Muitos outros foram os atrativos de Dick Tracy, durante décadas sabiamente explorados por seu autor. Os métodos de investigação e detecção utilizados pelo herói, apresentando uma descrição pormenorizada dos procedimentos policiais e dos métodos científicos utilizados na solução de crimes destacam-se como um de seus elementos mais característicos, da mesma forma como também o é a utilização de aparatos eletrônicos sofisticados.

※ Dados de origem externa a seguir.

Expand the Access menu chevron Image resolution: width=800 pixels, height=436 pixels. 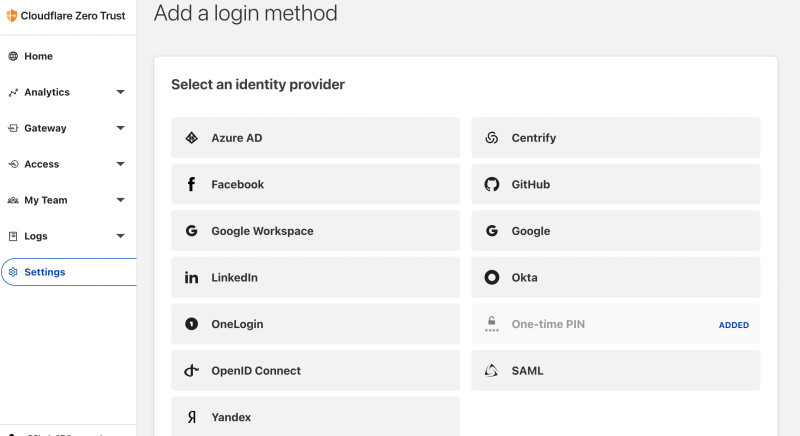pos(120,164)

Uma dose adequada de humor, em momentos específicos, fazia as histórias terem um fascínio maior para os leitores; em 1949, por exemplo, ao saber do casamento de Tracy com Tess, uma das mais antigas personagens da série, Pat Patton, simplesmente desmaia, de uma certa forma reproduzindo o impacto que com certeza também estavam sentindo os leitores ante o inesperado da notícia.

A utilização de fatos da vida real como pano de fundo para as tramas ficcionais também representou uma das características mais destacadas das histórias de Dick Tracy, algo que se iniciou já em seu segundo ano de circulação, quando Gould reproduziu nas páginas de sua história em quadrinhos, em consonância com o evento real, o rapto do bebê Lindbergh; infelizmente, neste caso a realidade não imitou a ficção: enquanto o fictício bebê Buddy Waldorf era resgatado por Tracy e seu seqüestrador levado à justiça depois de receber exemplar surra, o infeliz herdeiro de Charles Lindberg jamais retornou vivo ao convívio de seus pais...

ARMADILHAS MORTAIS

O elemento mais interessante, porém, talvez o maior responsável pela permanência de Dick Tracy no gosto dos leitores de jornais, mesmo depois que as histórias em quadrinhos de aventuras tiveram seu número drasticamente reduzido devido à diminuição do espaço disponível para elas, parece ser a variedade de armadilhas mortais (ou quase) a que o herói foi submetido no transcorrer dos anos. Nesse sentido, ele tinha um verdadeiro compromisso de exclusividade com as desgraças, pois foi sucessivamente alvo das mais terríveis ciladas. Ficar preso em uma sala eletrificada cujas paredes se fechavam sobre ele, ser enterrado vivo em um poço cheio de água suja, ficar preso em um túnel do metrô que desabava foram apenas os mais simples. O interessante nessas ciladas é que o próprio autor, ao concebê-las, não tinha a mínima idéia de como o herói iria se safar: Gould jamais planejava suas histórias, escrevendo os episódios dia-a-dia, conforme mandava sua imaginação. Em não poucas vezes, ele se viu em palpos de aranha para descobrir uma saída aceitável.

CINCO DÉCADAS DEDICADAS AO COMBATE DO CRIME

Chester Gould permaneceu à frente de Dick Tracy até 1977, quando se aposentou. Embora tenha contado com diversos assistentes nos 46 anos que dedicou a seu personagem, era dele o cérebro que elaborava as histórias e arquitetava os planos mirabolantes de seus adversários. Era também totalmente dele a visão conservadora da sociedade, a postura às vezes reacionária, os métodos violentos de combate ao crime e mesmo as atitudes politicamente incorretas que sempre marcaram o segundo detetive mais famoso do mundo. Mesmo depois de sua retirada, sua marca permanece visível nas histórias do herói, continuadas pelo roteirista Max Allan Collins, depois substituído por Michael Kilian, e pelo desenhista Dick Locher, com a ajuda de vários assistentes.

Gould faleceu em 11 de maio de 1985.


Leituras recomendadas

MAEDER, Jay. Dick Tracy: The official biography. New York : Plume, 1990.

ROBERTS, Gary G. Dick Tracy and American culture: Morality and mythology, text and context. Jefferson and London : McFarland & Company, 1993.